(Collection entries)

>> Start

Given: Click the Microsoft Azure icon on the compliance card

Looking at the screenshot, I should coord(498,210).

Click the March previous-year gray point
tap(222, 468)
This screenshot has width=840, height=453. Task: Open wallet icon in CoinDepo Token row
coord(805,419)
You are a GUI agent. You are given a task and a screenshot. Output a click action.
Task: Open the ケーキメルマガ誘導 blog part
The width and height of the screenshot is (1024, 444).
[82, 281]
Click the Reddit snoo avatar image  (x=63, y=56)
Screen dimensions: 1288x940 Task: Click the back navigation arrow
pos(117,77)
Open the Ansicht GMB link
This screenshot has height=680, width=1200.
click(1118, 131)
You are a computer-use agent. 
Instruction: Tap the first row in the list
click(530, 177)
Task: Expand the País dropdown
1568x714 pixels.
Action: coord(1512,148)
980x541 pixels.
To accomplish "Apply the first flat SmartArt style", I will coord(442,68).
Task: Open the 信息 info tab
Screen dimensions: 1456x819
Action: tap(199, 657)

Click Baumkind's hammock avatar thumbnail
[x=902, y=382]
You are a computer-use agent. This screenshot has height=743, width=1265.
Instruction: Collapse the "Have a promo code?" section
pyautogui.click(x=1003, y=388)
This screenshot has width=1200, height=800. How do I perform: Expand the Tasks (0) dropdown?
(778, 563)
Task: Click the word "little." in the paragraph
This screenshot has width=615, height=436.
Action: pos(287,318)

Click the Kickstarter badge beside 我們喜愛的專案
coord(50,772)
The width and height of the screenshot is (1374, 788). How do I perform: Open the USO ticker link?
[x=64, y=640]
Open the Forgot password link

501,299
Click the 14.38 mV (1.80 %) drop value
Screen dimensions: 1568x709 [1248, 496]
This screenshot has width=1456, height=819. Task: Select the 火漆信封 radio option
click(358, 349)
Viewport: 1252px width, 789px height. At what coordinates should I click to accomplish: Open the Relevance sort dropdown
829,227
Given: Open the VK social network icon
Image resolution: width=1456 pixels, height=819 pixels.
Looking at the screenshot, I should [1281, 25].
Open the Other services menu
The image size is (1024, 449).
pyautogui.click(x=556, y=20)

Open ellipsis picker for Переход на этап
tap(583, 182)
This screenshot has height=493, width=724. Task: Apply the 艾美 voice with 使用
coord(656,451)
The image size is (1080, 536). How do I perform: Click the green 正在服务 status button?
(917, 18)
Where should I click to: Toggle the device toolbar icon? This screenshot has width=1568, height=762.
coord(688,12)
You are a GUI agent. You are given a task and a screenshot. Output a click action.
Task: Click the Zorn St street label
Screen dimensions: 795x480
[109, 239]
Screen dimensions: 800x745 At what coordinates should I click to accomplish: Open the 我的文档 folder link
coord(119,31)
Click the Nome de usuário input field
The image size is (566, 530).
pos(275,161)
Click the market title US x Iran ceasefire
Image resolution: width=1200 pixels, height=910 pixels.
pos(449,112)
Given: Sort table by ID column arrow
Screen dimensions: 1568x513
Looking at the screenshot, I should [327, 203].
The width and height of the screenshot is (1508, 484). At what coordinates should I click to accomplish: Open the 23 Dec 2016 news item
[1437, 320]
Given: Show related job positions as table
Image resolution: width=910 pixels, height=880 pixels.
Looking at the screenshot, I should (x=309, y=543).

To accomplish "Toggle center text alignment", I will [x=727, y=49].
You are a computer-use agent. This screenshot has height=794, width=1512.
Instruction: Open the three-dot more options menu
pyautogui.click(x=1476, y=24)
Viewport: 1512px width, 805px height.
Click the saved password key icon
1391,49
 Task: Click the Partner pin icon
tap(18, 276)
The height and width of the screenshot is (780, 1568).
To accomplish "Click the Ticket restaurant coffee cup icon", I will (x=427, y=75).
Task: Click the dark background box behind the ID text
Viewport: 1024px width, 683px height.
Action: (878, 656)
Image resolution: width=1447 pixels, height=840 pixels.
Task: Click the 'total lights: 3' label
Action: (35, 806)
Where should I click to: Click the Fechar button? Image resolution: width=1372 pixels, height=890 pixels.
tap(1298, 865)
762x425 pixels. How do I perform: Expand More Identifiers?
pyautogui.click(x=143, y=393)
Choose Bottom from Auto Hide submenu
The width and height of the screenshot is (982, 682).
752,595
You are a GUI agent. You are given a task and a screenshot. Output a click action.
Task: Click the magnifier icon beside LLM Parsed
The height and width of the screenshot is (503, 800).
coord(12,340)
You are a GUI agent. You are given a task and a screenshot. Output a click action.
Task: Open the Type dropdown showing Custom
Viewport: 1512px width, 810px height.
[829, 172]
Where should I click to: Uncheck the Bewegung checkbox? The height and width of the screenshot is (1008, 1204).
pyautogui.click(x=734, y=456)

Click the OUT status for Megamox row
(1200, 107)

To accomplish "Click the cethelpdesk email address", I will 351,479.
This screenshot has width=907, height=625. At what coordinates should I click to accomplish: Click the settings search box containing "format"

>> End

» Exercise task:
Rewrite only the lines from the line with "has height=743, width=1265." up to and including the line with "coord(50,772)", changing "promo code" to "coupon code" and keeping everything else the same.

» Full output:
You are a computer-use agent. This screenshot has height=743, width=1265.
Instruction: Collapse the "Have a coupon code?" section
pyautogui.click(x=1003, y=388)
This screenshot has width=1200, height=800. How do I perform: Expand the Tasks (0) dropdown?
(778, 563)
Task: Click the word "little." in the paragraph
This screenshot has width=615, height=436.
Action: pos(287,318)

Click the Kickstarter badge beside 我們喜愛的專案
coord(50,772)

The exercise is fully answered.